> **Instructions for the task**
Change "field label" to "input label" throughout the following records and reproduce them with everything else left as it is.

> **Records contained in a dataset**
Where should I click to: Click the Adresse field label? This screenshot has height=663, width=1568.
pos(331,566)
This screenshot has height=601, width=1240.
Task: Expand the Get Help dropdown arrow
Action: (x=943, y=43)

> **Response to the exercise**
Where should I click to: Click the Adresse input label? This screenshot has height=663, width=1568.
pos(331,566)
This screenshot has height=601, width=1240.
Task: Expand the Get Help dropdown arrow
Action: (x=943, y=43)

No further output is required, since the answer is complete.